Work Packages Other Topics

Points of Interest Extraction and Prediction of Next Locations

Author: - 10 March 2021

Introduction

GPS enabled devices, such as smart phones, have gained large popularity in the last few years. It allows people to record their outdoor activities through GPS trajectories, which enables researchers to infer further knowledge about the moving behavior of mobile users [8]. An important topic in analyzing GPS data is the identification of significant or interesting places visited by users [1] because if we extract them, we can know each user well and this will allow us to have a better prediction on the user’s next location.
Generally, a prediction problem involves using past observations to predict or forecast one or more possible future observations. The goal is to guess about what might happen in the future. Knowing the future can impact our decisions today so we have a great interest in predicting it. In this project we tried first working on finding an algorithm that can help us define the points of interest of the users we have in the dataset. For that we implement an algorithm that can identify the users stop points.
Next step was predicting the next location of the users to do that we used different approaches (Markov chains, Random forest and Recurrent neural network).

KEYWORDS: GPS Trajectory; Clustering algorithm; Points of interests (POI); Prediction; Markov chain; Random Forest; DBSCAN; HDBSCAN.

Motivation

With the popularity of smartphones and other equipment that can be used to record locations via the Global Navigation Satellite System (GNSS) [8], capturing and recording trajectory data based on such equipment becomes more convenient. The smartphone for exemple combines different sophisticated features. It allows users to keep pictures, memories, personal info, health [9,10] etc. And with each use to some application we can get the user GPS coordinates at a period of time [11].
So why don’t we use this data to better understand the users? If we get to know the next step of each individual we can for example suggest some near restaurants, shops and places they used to go to, or notify them if someone they know is close to where they are. It could be also beneficial for the police department [12], it can help them identify criminals’ places or finding missing people and more likely it can also help people with Alzheimer’s, by notifying their relatives about their places.

Problem statement

Mobility is part of human’s daily life. We move from one place to another for different reasons. For example we go to a certain place to work and to another place to meet people. Mobility patterns of users have been studied intensively. The ubiquity of mobile phones with their embedded sensors and available applications opened new possibilities both for academia and industry to study human mobility patterns [2,3].

In this project the main objective is to extract the useful data from different users trajectories in order to predict their next locations afterwards.

Presentation of our data

In this project we are working on a time series dataset (see Fig. 1) that contains 288 user GPS coordinates of three month (March, April, May).
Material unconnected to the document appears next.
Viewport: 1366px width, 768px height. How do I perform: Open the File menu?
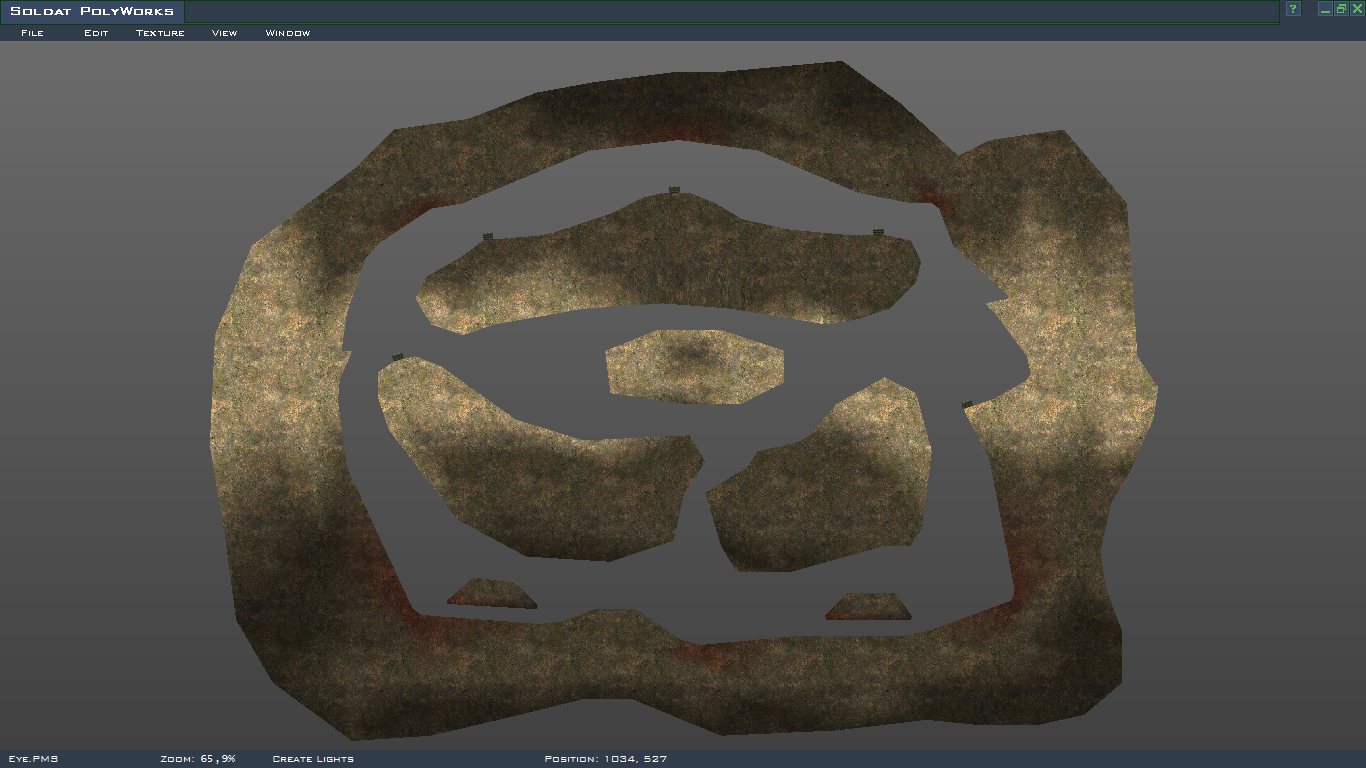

These users lives in Spain. The data was collected whenever the users are connected to their accounts.

Figure 1. Time series database of GPS coordinates.
Figure 1. Time series database of GPS coordinates.

We can see in Figure 2 the representation of 10\% of the users on the map. As we can notice the users are so active inside and outside of Spain. In Figure 3 we see the GPS representation of a user on the map.

Figure 2. Represantation of 10% of the users population we have on the map.
Figure 2. Represantation of 10\% of the users population we have on the map.
Figure 3. Representation of one user GPS coordinates on the map.
Figure 3. Representation of one user GPS coordinates on the map.

Methodology

The first objective is to extract the points of interest (POIs) which represent the locations that the individual visit frequently (Home, Place of work, gym \dots, etc), of the different users we have in the dataset after grouping it by users so that it would be easy to analyse them separately.

Working on a real world data means the existence of noise the first two clustering algorithms (K-means and GMM) as we can see in Figures 4 y 5 they weren’t capable of eliminating the noise in our data, because in these algorithms each point must belong to one cluster which is not convenient for our data, not all the points are part of a location some points shows us only the trajectory that the user did to get to the desired place so we can say that these two approaches are not able to differentiate between a stop point and a trajectory.

Figure 4. Graphic representation of a user GPS coordinations after k-means clustering.
Figure 4. Graphic representation of a user GPS coordinations after k-means clustering.
Figure 5. Graphic representation of a user GPS coordinations after GMM clustering.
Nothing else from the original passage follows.